Цитируемый текст:
⁂
И хотя бы потребовалось снова вступить в единение с иноплеменным, то есть, нужда заставила быть в единении с внешним любомудрием; решимся и на это, отогнав лукавых пастырей от неправедного употребления кладезей, т. е., учителей худому обличив в лукавом употреблении обучения, уединимся потом в самих себя, не входя в связи и сближения с какими либо любителями споров, но будем жить вместе с теми, которые единомышленны и единомудренны с пасомыми у нас, между тем как все движения души нашей, подобно овцам, управляются волею руководственного разума.

И таким образом нам, неуклонно пребывающим в сем мирном и безмятежном житии, воссияет тогда истина, лучами своими озаряющая душевное зрение. Истина же, являющаяся тогда Моисею в неизреченном оном световодстве, есть Бог. Если же и терновым неким кустом воспламеняется тот свет, которым просвещается душа Пророка, — то не бесполезно будет и сие сделать нам предметом исследования.

Ибо если истина есть Бог, а также истина есть свет, — и оба сии высокие и божественные именования евангельское слово присваивает явившемуся нам во плоти Богу (Ин. 14,6): то следует, что таковое добродетельное житие возводит нас к ведению оного света, который нисходит даже до естества человеческого, возсиявая не от какого либо звездного светила, почему не можно было бы признать его сиянием дольнего вещества, но от земного куста, и превосходя светлостью лучей небесные светила.

А сим научаемся и таинству явленному в деве, от которой в рождении воссиявший человеческой жизни свет Божества сохранил воспламененную купину несгораемою, так что и по рождении не увял стебель девства. Оным светом научаемся и тому, что нам делать, чтобы стать в лучах истины, а именно, что не возможно связанными ногами взойти на ту высоту, где усматривается свет истины, если не будет разрешена на душевных стопах эта мертвенная и земная кожаная оболочка, возложенная на естество в начале, когда обнажило нас преслушание Божией воли.

И таким образом, как скоро совершится сие с нами, последует за тем ведение истины, которое служит очищением от предположения о несуществующем, то есть, по моему понятию, определением истины не составлять себе ложного понятия о сущем. ( Ибо ложь есть какое-то рождающееся в уме представление о несущем, будто бы существует то, чего нет; а истина есть несомненное понятие о сущем).
⁂
Выдержка из данных:
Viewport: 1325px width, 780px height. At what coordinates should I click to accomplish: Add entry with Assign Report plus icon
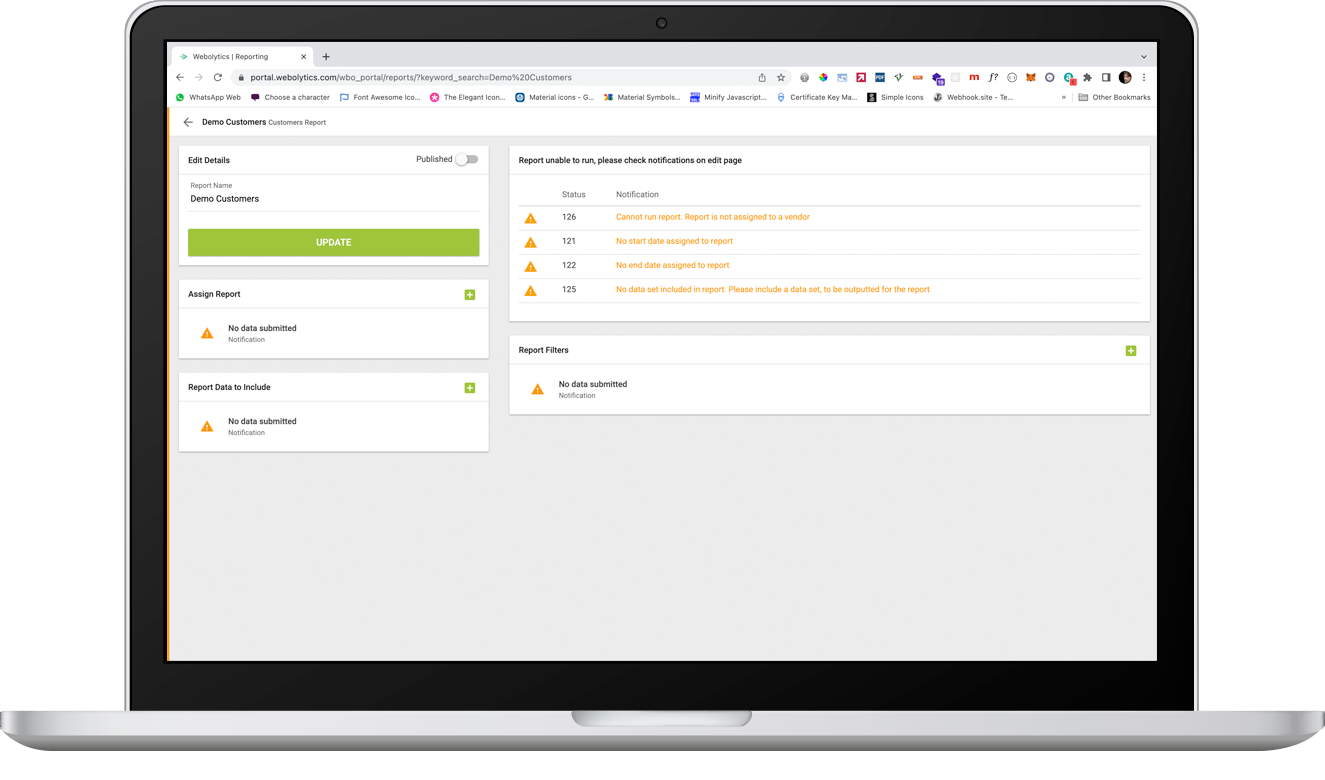click(x=470, y=295)
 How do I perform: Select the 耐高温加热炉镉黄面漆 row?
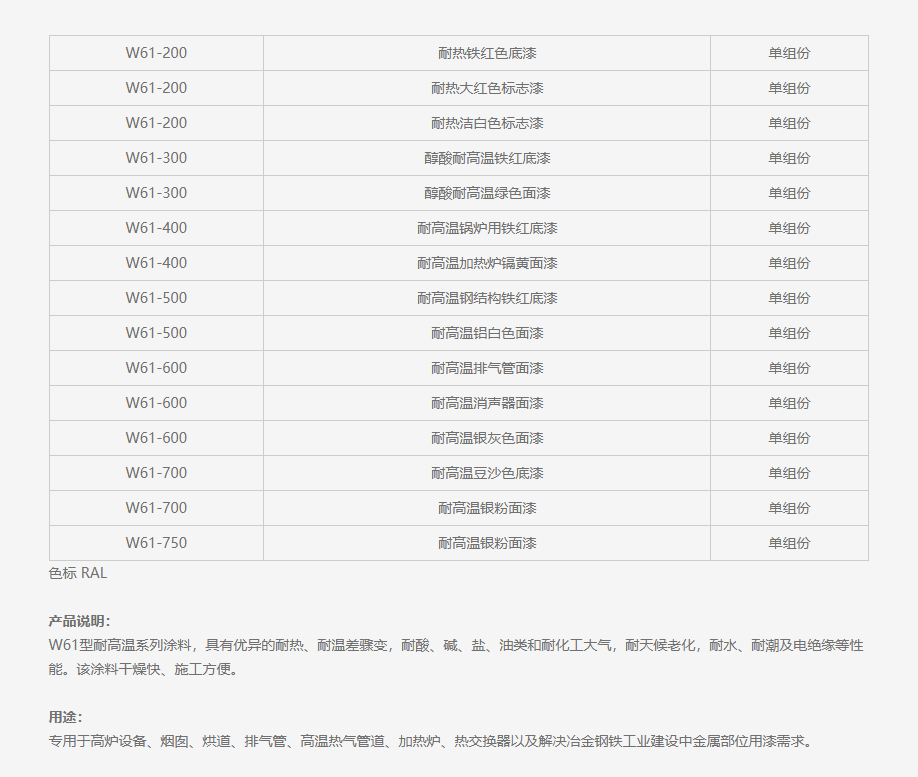[x=485, y=262]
⁂
Задание: Выпишите из цитируемого текста все слова, содержащие сочетание букв «един», в той форме, в какой они там стоят. Каждую словоформу укажите один раз, в порядке появления.

Выполненное задание: единение, единении, уединимся, единомышленны, единомудренны